--- START Source data ---
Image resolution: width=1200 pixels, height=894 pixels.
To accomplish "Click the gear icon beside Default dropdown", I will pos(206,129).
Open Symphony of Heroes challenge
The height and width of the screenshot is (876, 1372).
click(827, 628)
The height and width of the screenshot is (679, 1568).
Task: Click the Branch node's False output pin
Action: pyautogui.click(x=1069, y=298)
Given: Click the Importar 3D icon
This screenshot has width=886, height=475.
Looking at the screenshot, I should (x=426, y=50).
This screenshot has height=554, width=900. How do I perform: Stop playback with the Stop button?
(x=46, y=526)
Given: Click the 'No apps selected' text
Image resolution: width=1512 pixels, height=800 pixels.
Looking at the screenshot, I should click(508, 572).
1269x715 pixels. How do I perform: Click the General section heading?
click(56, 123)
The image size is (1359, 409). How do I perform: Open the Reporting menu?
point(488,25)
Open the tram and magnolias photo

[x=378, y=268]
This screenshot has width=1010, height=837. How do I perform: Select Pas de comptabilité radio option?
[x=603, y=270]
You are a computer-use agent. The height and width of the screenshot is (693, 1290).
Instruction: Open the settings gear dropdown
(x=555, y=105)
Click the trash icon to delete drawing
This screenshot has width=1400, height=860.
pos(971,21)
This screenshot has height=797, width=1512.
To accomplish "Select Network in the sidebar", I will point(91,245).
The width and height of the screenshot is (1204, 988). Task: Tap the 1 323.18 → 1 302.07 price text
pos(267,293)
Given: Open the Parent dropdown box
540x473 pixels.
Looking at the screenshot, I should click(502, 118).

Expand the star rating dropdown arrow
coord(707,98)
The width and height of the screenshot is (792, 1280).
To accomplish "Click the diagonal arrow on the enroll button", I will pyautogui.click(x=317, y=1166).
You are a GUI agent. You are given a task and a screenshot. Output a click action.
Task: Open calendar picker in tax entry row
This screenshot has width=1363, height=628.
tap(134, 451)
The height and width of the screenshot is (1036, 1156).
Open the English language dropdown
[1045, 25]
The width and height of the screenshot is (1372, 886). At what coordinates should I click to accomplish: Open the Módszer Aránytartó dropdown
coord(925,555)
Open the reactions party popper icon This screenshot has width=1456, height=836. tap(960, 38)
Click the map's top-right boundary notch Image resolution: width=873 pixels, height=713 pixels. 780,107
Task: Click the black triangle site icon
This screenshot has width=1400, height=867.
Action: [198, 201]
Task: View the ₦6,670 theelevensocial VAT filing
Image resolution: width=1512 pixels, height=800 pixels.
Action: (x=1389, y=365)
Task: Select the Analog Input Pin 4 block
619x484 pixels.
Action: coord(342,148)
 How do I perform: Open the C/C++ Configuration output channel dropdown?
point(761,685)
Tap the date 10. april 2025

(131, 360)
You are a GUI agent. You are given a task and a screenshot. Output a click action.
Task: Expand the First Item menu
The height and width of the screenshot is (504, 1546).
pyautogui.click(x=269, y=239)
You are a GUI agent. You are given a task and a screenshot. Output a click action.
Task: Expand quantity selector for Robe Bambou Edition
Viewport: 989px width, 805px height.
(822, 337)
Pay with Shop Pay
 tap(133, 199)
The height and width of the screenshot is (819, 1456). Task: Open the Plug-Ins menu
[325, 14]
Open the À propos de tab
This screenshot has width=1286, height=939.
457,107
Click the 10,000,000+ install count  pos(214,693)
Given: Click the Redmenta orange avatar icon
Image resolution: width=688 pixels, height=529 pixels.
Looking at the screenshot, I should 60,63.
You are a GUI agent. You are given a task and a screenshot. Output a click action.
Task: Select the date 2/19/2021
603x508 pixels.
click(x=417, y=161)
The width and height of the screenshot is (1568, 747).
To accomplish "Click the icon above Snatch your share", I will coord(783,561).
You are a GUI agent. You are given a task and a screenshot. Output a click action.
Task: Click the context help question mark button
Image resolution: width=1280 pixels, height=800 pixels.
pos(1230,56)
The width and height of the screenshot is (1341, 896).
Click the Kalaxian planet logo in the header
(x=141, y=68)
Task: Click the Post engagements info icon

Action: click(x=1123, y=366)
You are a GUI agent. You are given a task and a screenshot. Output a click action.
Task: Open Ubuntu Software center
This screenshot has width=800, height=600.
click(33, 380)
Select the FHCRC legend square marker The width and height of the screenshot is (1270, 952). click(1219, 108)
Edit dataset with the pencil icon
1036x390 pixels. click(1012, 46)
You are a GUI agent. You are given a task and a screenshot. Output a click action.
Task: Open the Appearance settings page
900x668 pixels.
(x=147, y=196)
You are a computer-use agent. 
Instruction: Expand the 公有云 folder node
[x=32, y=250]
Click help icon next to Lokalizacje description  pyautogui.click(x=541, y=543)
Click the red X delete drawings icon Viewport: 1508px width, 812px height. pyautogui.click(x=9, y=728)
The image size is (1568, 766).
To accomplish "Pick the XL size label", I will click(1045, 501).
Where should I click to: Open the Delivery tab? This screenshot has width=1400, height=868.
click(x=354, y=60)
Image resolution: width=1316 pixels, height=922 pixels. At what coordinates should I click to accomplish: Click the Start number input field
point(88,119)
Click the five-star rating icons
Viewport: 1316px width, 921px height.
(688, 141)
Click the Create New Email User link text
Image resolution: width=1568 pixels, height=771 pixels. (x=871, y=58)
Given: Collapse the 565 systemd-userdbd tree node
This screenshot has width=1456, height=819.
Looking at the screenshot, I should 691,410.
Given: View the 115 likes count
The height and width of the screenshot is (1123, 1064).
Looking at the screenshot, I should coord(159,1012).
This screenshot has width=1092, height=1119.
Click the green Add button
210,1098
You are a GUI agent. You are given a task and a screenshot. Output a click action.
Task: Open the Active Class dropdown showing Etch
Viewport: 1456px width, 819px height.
--- END Source data ---
§ Instructions to follow
Reproduce verbatim the lines of the records from the line with "1269x715 pixels. How" up to and including the line with "[x=603, y=270]".

§ Solved exercise
1269x715 pixels. How do I perform: Click the General section heading?
click(56, 123)
The image size is (1359, 409). How do I perform: Open the Reporting menu?
point(488,25)
Open the tram and magnolias photo

[x=378, y=268]
This screenshot has width=1010, height=837. How do I perform: Select Pas de comptabilité radio option?
[x=603, y=270]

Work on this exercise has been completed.